Rewrite the lines of data below as a numbered list, dropping any blank lines. Leave the pictures out of your answer.
┌─ Data
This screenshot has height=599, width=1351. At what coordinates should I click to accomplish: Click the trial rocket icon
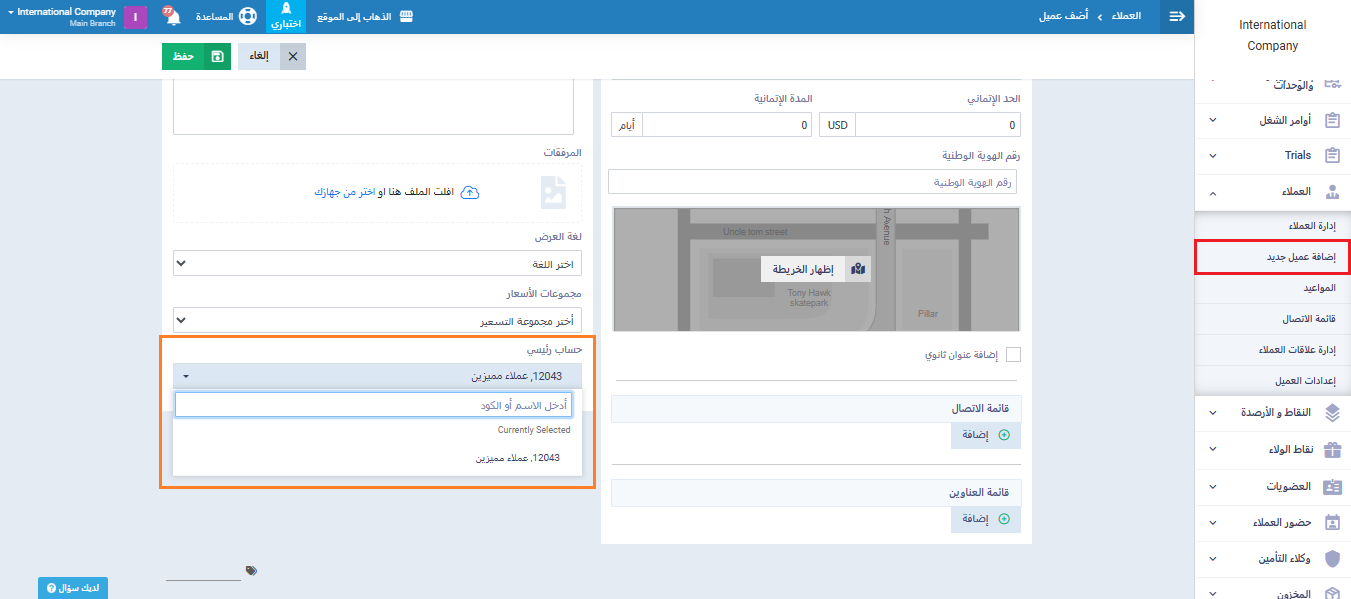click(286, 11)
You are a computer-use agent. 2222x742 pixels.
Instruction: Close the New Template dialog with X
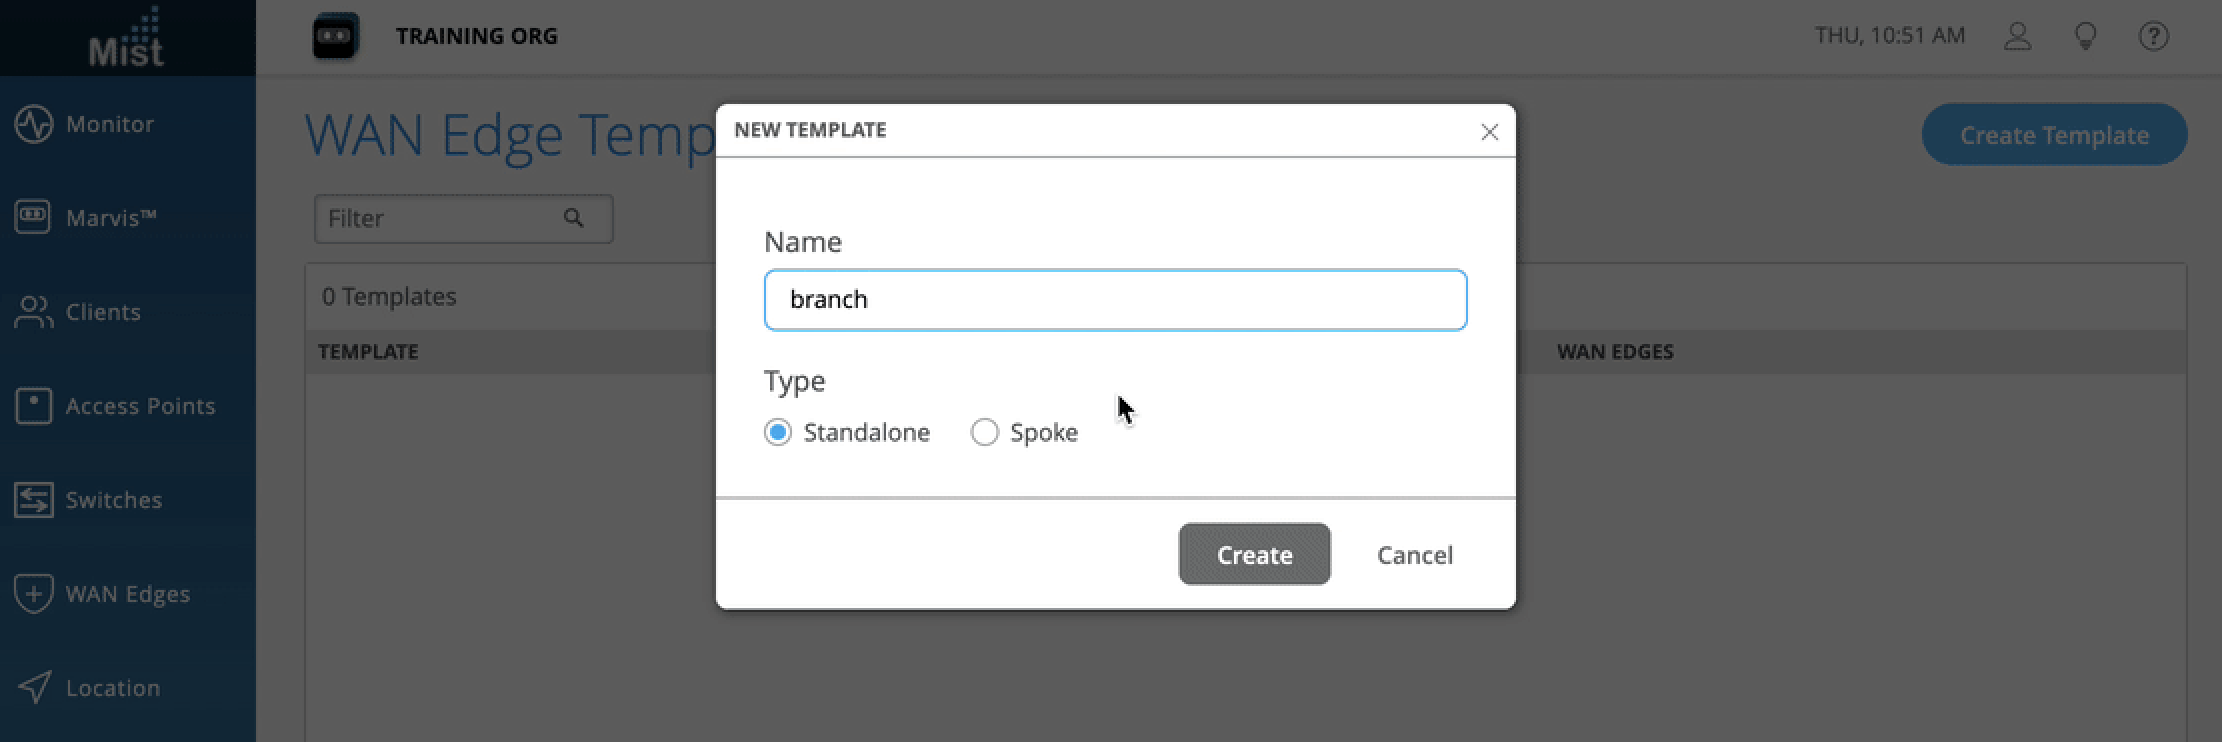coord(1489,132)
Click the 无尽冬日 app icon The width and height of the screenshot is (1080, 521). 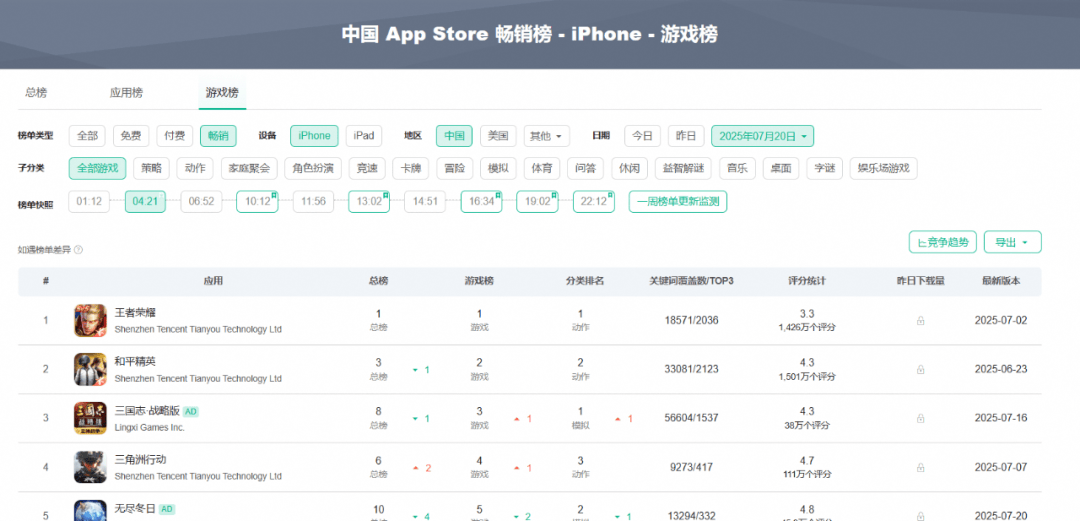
└─
● **Answer to the task**:
1. This screenshot has height=599, width=1351. At what coordinates should I click to accomplish: Click the trial rocket icon
2. click(286, 11)
3. You are a computer-use agent. 2222x742 pixels.
4. Instruction: Close the New Template dialog with X
5. coord(1489,132)
6. Click the 无尽冬日 app icon The width and height of the screenshot is (1080, 521). 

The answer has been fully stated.